* INSTRUCTIONS TO FOLLOW
All that is needed is every record, duplicated exactly.
[DATA SECTION]
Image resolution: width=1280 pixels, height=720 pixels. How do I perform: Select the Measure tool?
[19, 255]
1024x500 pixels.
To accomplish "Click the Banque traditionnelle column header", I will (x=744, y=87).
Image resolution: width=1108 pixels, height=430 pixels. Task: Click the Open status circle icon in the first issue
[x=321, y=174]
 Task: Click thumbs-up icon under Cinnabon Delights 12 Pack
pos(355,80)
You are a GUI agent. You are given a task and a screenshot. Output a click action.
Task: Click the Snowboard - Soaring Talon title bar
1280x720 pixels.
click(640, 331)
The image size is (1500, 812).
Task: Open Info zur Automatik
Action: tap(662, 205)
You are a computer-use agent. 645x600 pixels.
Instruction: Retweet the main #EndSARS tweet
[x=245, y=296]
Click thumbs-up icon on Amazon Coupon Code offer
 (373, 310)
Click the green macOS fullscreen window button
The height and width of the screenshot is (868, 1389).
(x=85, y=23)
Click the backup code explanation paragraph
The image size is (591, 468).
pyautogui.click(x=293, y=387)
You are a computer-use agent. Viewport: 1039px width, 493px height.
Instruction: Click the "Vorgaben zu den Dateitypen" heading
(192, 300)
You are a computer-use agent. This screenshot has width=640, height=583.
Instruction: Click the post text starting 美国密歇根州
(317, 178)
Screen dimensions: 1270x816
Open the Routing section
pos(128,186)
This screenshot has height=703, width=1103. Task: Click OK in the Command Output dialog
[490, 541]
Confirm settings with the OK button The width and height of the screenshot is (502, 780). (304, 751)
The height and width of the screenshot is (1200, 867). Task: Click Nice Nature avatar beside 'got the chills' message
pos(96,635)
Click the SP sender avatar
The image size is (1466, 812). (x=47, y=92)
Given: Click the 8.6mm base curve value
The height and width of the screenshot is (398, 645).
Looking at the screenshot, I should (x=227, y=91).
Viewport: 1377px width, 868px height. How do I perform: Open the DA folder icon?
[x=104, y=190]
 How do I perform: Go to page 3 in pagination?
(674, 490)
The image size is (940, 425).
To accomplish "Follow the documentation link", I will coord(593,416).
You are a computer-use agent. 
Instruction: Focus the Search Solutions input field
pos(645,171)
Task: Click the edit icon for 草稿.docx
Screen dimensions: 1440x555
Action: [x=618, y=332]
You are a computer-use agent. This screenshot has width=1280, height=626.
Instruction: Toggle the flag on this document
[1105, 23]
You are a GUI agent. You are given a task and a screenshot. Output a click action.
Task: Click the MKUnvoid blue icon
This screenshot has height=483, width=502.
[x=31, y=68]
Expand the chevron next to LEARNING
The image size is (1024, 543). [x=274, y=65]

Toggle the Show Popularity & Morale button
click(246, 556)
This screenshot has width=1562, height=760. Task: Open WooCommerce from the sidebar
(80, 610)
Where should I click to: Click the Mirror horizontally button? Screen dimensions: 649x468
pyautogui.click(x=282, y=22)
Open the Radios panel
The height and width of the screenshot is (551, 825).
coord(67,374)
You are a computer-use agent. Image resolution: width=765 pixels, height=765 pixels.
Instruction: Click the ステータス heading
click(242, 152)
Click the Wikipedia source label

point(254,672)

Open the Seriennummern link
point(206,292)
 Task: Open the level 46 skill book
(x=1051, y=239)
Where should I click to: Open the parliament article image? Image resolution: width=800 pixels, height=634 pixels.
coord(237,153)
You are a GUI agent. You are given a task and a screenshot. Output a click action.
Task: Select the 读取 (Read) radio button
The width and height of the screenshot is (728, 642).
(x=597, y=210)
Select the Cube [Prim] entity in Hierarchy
[/DATA SECTION]
* REPLY TO THE EXERCISE
Image resolution: width=1280 pixels, height=720 pixels. How do I perform: Select the Measure tool?
[19, 255]
1024x500 pixels.
To accomplish "Click the Banque traditionnelle column header", I will (x=744, y=87).
Image resolution: width=1108 pixels, height=430 pixels. Task: Click the Open status circle icon in the first issue
[x=321, y=174]
 Task: Click thumbs-up icon under Cinnabon Delights 12 Pack
pos(355,80)
You are a GUI agent. You are given a task and a screenshot. Output a click action.
Task: Click the Snowboard - Soaring Talon title bar
1280x720 pixels.
click(640, 331)
The image size is (1500, 812).
Task: Open Info zur Automatik
Action: tap(662, 205)
You are a computer-use agent. 645x600 pixels.
Instruction: Retweet the main #EndSARS tweet
[x=245, y=296]
Click thumbs-up icon on Amazon Coupon Code offer
 (373, 310)
Click the green macOS fullscreen window button
The height and width of the screenshot is (868, 1389).
(x=85, y=23)
Click the backup code explanation paragraph
The image size is (591, 468).
pyautogui.click(x=293, y=387)
You are a computer-use agent. Viewport: 1039px width, 493px height.
Instruction: Click the "Vorgaben zu den Dateitypen" heading
(192, 300)
You are a computer-use agent. This screenshot has width=640, height=583.
Instruction: Click the post text starting 美国密歇根州
(317, 178)
Screen dimensions: 1270x816
Open the Routing section
pos(128,186)
This screenshot has height=703, width=1103. Task: Click OK in the Command Output dialog
[490, 541]
Confirm settings with the OK button The width and height of the screenshot is (502, 780). (304, 751)
The height and width of the screenshot is (1200, 867). Task: Click Nice Nature avatar beside 'got the chills' message
pos(96,635)
Click the SP sender avatar
The image size is (1466, 812). (x=47, y=92)
Given: Click the 8.6mm base curve value
The height and width of the screenshot is (398, 645).
Looking at the screenshot, I should (x=227, y=91).
Viewport: 1377px width, 868px height. How do I perform: Open the DA folder icon?
[x=104, y=190]
 How do I perform: Go to page 3 in pagination?
(674, 490)
The image size is (940, 425).
To accomplish "Follow the documentation link", I will coord(593,416).
You are a computer-use agent. 
Instruction: Focus the Search Solutions input field
pos(645,171)
Task: Click the edit icon for 草稿.docx
Screen dimensions: 1440x555
Action: [x=618, y=332]
You are a computer-use agent. This screenshot has width=1280, height=626.
Instruction: Toggle the flag on this document
[1105, 23]
You are a GUI agent. You are given a task and a screenshot. Output a click action.
Task: Click the MKUnvoid blue icon
This screenshot has height=483, width=502.
[x=31, y=68]
Expand the chevron next to LEARNING
The image size is (1024, 543). [x=274, y=65]

Toggle the Show Popularity & Morale button
click(246, 556)
This screenshot has width=1562, height=760. Task: Open WooCommerce from the sidebar
(80, 610)
Where should I click to: Click the Mirror horizontally button? Screen dimensions: 649x468
pyautogui.click(x=282, y=22)
Open the Radios panel
The height and width of the screenshot is (551, 825).
coord(67,374)
You are a computer-use agent. Image resolution: width=765 pixels, height=765 pixels.
Instruction: Click the ステータス heading
click(242, 152)
Click the Wikipedia source label

point(254,672)

Open the Seriennummern link
point(206,292)
 Task: Open the level 46 skill book
(x=1051, y=239)
Where should I click to: Open the parliament article image? Image resolution: width=800 pixels, height=634 pixels.
coord(237,153)
You are a GUI agent. You are given a task and a screenshot. Output a click action.
Task: Select the 读取 (Read) radio button
The width and height of the screenshot is (728, 642).
(x=597, y=210)
Select the Cube [Prim] entity in Hierarchy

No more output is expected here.